WORK ITEM:
The lines to be extracted begin at the line containing "Click the Twinkl" and end at the last line of the data below; copy them exactly and leave out the pictures.

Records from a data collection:
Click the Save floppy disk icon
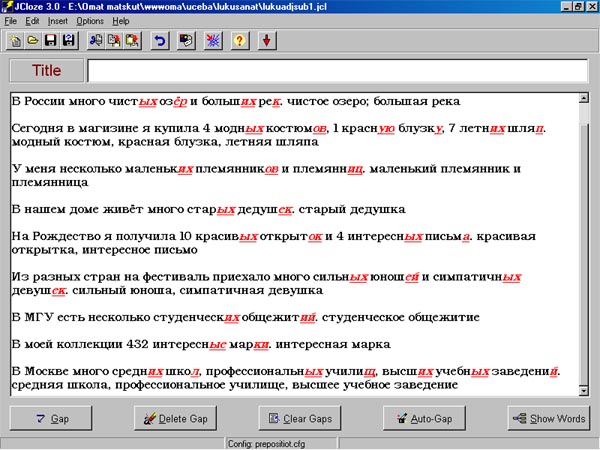The image size is (600, 450). coord(51,41)
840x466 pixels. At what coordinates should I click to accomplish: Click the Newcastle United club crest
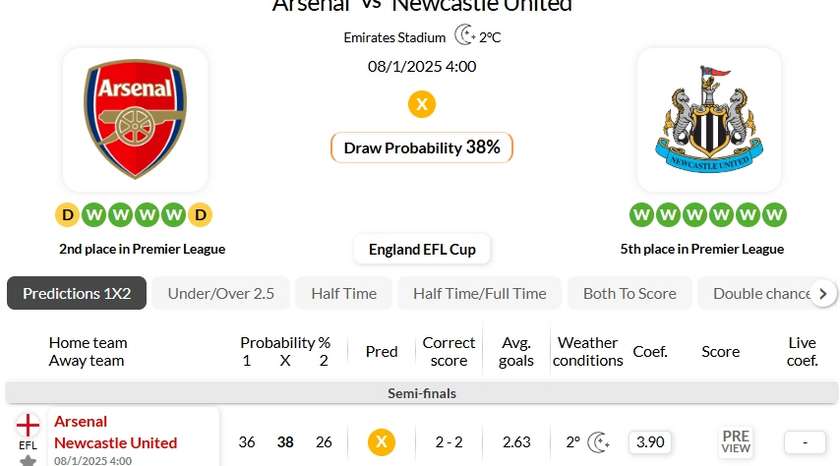(708, 118)
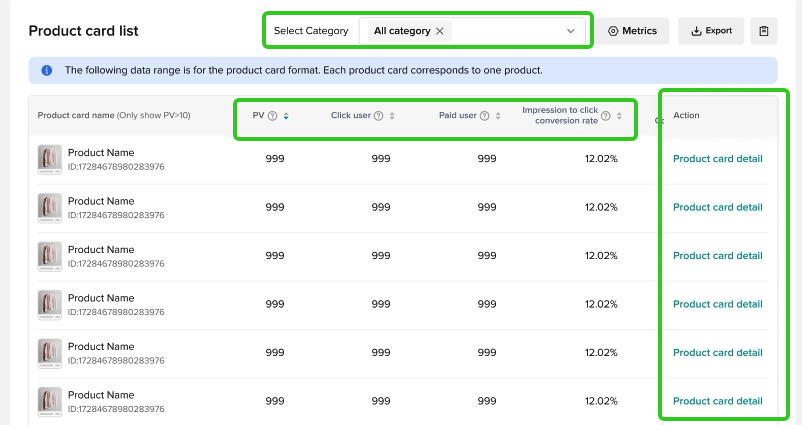
Task: Click the fourth row product thumbnail
Action: 49,304

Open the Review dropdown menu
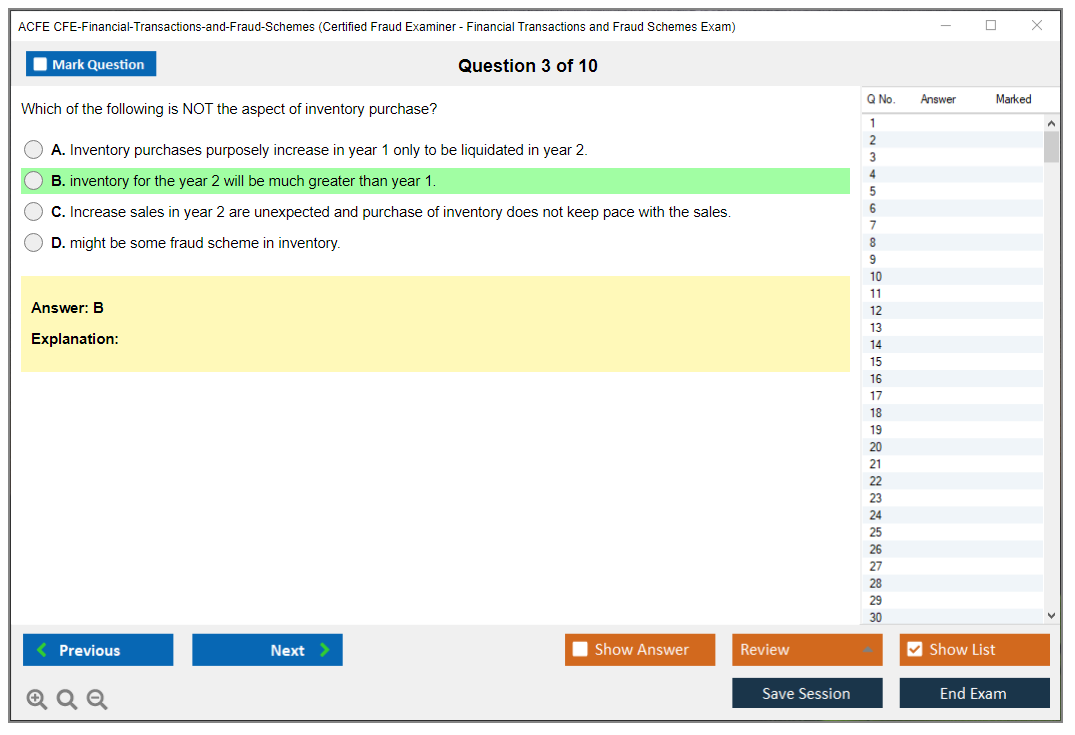click(x=807, y=650)
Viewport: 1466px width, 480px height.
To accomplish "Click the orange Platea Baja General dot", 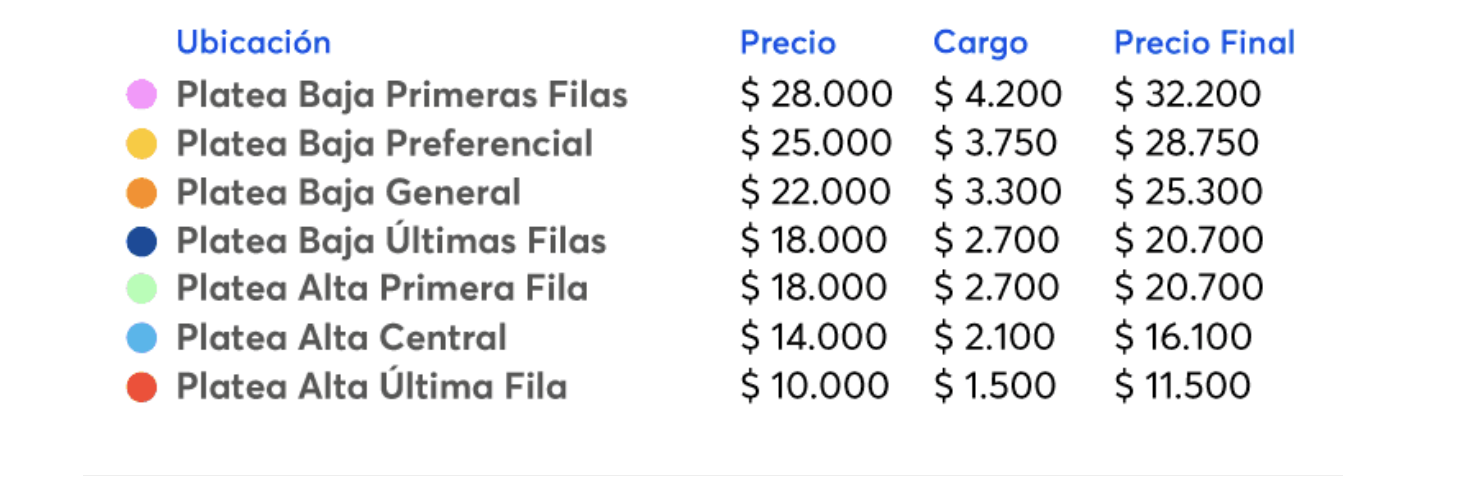I will pyautogui.click(x=141, y=192).
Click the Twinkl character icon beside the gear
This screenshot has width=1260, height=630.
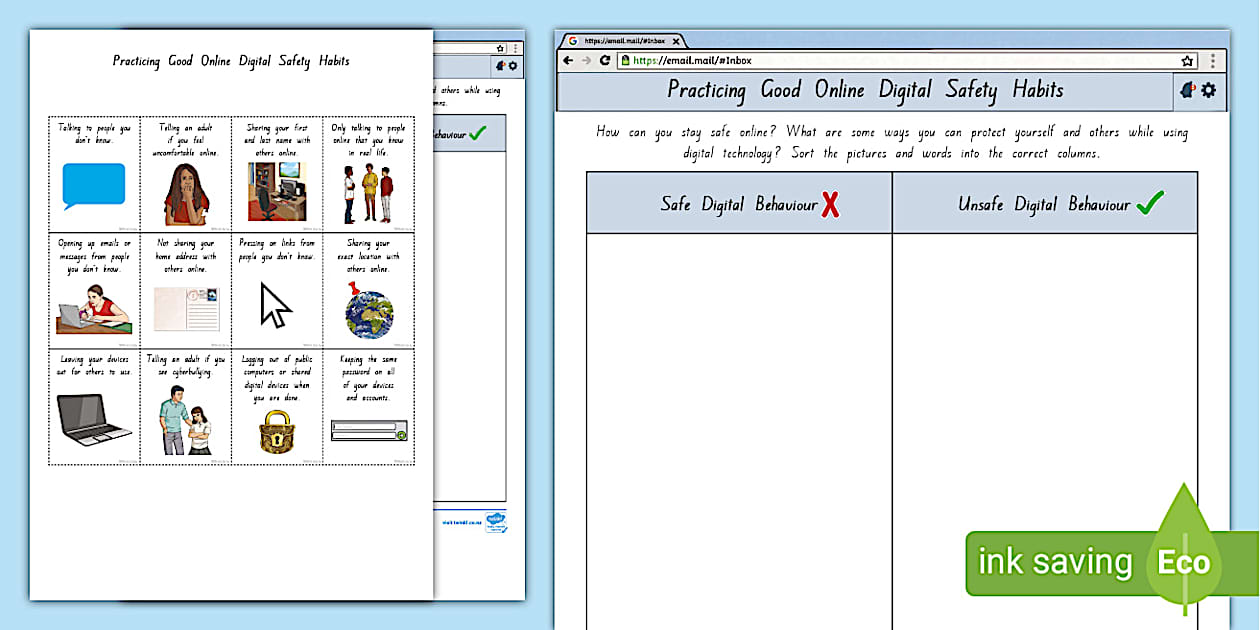pos(1187,89)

RESULT BELOW:
Click the Twinkl character icon beside the gear
This screenshot has width=1260, height=630.
pos(1187,89)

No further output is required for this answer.